-- TASK TO CARRY OUT --
Answer these from the post about shark fin soup on Chinese menus:
(a) Which character did the colleague say marks shark fin soup on menus?
(b) What dish does the writer say is written with that same character?
(c) Which three meanings do many Chinese words and metaphors indicate, according to the writer?

-- GIVEN TEXT --
◇ ◇ ◇ ◇

Friday, 12 August 2014
Recently, an old colleague started telling anyone who’d listen that Chinese restaurants are continuing to indulge the consumption of shark fin soup by listing it in their menus only in Chinese; and that the way to identify the practice is by recognising a very specific character: 翅. She wanted her like-minded militants to scan Chinese menus for that character and to cause a major scene wherever they might find them.
The only problem with that theory is that I wouldn’t be able to enjoy this: fake shark fin soup. It’s written with the same character.
I’m not going to write the specific words that mean “fake shark fin soup” because that would be exceptionalising the dish, and encouraging the continued belief that there’s something wrong with the Chinese culture. There’s nothing wrong with it – the problem is with her theory. There are many words and metaphors in the Chinese language that indicate “fake”, “mock” and “vegetarian”. If she wants to take this approach, she should acquire a better understanding of the language.

◇ ◇ ◇ ◇

(Stored items)
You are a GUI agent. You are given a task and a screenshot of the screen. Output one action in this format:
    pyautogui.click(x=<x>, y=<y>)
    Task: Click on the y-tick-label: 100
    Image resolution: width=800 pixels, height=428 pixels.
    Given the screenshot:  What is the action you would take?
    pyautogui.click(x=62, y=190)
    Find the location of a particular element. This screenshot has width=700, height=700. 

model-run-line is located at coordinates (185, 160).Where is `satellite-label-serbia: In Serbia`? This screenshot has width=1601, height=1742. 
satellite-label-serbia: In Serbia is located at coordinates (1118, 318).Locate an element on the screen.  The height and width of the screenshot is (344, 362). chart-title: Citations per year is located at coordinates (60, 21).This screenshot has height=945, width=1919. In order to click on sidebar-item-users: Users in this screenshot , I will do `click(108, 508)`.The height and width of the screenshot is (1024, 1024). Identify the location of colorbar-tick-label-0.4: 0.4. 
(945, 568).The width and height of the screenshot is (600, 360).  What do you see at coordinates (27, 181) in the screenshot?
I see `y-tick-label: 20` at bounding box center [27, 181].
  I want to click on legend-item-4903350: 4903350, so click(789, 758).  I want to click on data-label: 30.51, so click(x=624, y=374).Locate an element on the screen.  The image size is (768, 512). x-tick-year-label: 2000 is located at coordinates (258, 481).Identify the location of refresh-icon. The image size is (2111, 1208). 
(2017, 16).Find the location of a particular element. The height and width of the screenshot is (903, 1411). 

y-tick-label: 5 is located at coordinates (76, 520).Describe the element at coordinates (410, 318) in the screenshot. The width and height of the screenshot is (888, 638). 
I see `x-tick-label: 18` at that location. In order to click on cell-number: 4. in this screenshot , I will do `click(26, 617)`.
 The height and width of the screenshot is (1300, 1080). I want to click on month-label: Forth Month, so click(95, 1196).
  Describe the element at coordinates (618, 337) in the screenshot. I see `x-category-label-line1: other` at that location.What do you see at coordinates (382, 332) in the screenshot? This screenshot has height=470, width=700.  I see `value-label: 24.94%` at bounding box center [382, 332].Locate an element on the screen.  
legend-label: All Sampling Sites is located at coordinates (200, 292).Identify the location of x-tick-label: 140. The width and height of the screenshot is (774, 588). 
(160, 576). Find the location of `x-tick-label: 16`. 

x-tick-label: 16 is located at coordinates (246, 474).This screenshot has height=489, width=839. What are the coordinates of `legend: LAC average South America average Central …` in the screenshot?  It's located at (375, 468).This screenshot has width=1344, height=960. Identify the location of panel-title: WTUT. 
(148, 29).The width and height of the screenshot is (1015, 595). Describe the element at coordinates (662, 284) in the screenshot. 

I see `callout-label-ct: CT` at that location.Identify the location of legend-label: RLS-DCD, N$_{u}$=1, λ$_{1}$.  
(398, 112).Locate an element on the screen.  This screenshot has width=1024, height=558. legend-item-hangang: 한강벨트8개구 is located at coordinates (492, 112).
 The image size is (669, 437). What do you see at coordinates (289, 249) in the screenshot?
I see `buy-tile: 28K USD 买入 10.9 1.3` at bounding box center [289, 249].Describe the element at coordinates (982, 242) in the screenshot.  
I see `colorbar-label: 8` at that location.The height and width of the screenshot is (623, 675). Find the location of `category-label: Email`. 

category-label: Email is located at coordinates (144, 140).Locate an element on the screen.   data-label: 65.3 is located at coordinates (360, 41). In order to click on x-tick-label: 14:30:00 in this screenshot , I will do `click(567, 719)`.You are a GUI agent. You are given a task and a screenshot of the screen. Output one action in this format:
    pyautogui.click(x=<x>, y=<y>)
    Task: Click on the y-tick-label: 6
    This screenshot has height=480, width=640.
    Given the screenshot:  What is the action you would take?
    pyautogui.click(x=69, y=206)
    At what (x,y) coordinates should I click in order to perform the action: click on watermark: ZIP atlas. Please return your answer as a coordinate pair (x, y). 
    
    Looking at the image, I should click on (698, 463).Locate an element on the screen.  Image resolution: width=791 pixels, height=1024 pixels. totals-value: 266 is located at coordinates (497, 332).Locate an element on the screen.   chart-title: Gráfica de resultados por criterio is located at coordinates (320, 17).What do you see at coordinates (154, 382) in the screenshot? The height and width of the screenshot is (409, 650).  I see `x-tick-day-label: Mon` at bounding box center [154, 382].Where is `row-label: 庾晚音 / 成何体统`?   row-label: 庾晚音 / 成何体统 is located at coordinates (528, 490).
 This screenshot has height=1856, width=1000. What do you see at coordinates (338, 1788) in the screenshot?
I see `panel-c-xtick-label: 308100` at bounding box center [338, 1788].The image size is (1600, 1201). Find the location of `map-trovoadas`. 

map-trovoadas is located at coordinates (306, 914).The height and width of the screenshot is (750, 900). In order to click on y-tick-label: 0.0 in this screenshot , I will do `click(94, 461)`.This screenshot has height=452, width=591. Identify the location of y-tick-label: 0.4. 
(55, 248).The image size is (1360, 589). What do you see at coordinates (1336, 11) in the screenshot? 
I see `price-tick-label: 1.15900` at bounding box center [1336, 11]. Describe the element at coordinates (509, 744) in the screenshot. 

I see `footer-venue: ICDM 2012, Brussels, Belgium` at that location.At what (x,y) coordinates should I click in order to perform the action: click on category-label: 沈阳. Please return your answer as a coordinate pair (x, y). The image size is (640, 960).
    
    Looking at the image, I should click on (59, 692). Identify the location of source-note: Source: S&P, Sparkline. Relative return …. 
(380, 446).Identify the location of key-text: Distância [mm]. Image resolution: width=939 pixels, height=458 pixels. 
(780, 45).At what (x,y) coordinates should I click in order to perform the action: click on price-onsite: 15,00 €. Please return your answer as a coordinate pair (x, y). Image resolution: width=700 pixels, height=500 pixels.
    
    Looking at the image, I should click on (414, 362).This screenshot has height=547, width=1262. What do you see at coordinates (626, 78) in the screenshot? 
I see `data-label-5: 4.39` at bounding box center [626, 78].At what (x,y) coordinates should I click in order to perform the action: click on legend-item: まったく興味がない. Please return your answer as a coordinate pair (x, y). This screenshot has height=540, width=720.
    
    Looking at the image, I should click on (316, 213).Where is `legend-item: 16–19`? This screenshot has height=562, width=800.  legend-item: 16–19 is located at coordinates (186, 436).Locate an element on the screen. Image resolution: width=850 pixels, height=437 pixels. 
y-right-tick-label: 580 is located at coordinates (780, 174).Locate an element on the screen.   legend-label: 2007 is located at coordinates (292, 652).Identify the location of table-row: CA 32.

◇ ◇ ◇ ◇

-- REPLY TO THE TASK --
(a) 翅
(b) Fake shark fin soup
(c) "Fake", "mock" and "vegetarian"